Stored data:
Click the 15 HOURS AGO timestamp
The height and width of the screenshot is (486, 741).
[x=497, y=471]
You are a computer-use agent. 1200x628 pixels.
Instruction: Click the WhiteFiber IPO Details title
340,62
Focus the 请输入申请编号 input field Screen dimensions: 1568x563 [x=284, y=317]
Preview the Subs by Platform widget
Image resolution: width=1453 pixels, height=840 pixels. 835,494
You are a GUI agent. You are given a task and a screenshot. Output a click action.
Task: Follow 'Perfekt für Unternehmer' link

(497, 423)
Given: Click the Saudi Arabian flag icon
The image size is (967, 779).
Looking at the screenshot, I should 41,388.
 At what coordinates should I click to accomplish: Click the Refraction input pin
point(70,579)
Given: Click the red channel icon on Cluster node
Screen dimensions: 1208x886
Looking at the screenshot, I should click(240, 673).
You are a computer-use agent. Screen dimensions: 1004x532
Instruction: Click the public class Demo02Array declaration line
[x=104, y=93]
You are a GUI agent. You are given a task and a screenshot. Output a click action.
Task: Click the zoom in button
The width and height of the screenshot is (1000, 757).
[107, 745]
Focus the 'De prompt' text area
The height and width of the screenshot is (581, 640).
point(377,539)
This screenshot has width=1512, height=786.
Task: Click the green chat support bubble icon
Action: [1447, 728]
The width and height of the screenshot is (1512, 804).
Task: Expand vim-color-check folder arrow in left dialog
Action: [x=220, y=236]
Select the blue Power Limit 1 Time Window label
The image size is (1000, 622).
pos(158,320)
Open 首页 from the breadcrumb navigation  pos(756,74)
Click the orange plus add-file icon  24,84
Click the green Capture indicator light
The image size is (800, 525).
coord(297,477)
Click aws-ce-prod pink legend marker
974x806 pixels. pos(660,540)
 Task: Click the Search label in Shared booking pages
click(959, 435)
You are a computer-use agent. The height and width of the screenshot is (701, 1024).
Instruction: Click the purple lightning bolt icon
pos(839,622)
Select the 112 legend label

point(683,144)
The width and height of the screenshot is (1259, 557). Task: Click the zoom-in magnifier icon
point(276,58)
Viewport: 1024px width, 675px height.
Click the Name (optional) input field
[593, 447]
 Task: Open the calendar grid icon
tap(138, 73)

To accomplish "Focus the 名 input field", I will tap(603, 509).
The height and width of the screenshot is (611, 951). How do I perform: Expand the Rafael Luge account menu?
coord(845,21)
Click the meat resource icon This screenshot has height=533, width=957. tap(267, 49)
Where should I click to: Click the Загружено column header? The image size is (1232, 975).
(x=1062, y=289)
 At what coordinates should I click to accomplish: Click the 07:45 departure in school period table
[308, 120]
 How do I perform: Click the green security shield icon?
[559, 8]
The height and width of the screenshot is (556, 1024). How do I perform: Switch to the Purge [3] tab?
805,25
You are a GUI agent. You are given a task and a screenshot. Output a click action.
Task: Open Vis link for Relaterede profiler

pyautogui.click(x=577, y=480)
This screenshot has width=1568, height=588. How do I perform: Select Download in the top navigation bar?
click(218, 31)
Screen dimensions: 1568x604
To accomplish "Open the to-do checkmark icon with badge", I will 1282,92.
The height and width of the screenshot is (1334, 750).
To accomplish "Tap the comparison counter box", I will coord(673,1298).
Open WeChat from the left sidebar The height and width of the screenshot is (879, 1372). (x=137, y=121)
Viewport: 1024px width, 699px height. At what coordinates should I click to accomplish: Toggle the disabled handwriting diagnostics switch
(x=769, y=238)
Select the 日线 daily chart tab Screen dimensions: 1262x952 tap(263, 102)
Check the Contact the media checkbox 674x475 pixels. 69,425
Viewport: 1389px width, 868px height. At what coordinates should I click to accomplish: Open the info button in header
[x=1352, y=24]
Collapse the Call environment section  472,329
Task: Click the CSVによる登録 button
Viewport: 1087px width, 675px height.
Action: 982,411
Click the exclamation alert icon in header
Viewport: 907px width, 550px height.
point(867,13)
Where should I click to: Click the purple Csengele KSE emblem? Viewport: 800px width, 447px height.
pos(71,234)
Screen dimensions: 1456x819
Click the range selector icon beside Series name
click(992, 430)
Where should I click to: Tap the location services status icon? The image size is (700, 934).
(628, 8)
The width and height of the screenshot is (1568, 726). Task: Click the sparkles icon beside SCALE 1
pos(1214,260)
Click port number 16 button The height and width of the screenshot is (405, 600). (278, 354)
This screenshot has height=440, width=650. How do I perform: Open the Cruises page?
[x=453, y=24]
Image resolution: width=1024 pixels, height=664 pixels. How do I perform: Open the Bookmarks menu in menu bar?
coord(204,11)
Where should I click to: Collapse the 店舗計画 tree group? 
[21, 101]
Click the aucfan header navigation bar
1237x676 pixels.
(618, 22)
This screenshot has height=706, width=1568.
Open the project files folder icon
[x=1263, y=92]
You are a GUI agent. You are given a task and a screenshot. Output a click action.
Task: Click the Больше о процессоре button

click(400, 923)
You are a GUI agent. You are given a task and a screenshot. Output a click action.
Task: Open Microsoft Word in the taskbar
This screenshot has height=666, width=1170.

Task: Transcribe the records above from the line holding "You are a computer-use agent. The" down to the line holding "Screen dimensions: 1568x604", inclusive, without adding anything.

Your solution:
You are a computer-use agent. The height and width of the screenshot is (701, 1024).
Instruction: Click the purple lightning bolt icon
pos(839,622)
Select the 112 legend label

point(683,144)
The width and height of the screenshot is (1259, 557). Task: Click the zoom-in magnifier icon
point(276,58)
Viewport: 1024px width, 675px height.
Click the Name (optional) input field
[593, 447]
 Task: Open the calendar grid icon
tap(138, 73)

To accomplish "Focus the 名 input field", I will tap(603, 509).
The height and width of the screenshot is (611, 951). How do I perform: Expand the Rafael Luge account menu?
coord(845,21)
Click the meat resource icon This screenshot has height=533, width=957. tap(267, 49)
Where should I click to: Click the Загружено column header? The image size is (1232, 975).
(x=1062, y=289)
 At what coordinates should I click to accomplish: Click the 07:45 departure in school period table
[308, 120]
 How do I perform: Click the green security shield icon?
[559, 8]
The height and width of the screenshot is (556, 1024). How do I perform: Switch to the Purge [3] tab?
805,25
You are a GUI agent. You are given a task and a screenshot. Output a click action.
Task: Open Vis link for Relaterede profiler

pyautogui.click(x=577, y=480)
This screenshot has width=1568, height=588. How do I perform: Select Download in the top navigation bar?
click(218, 31)
Screen dimensions: 1568x604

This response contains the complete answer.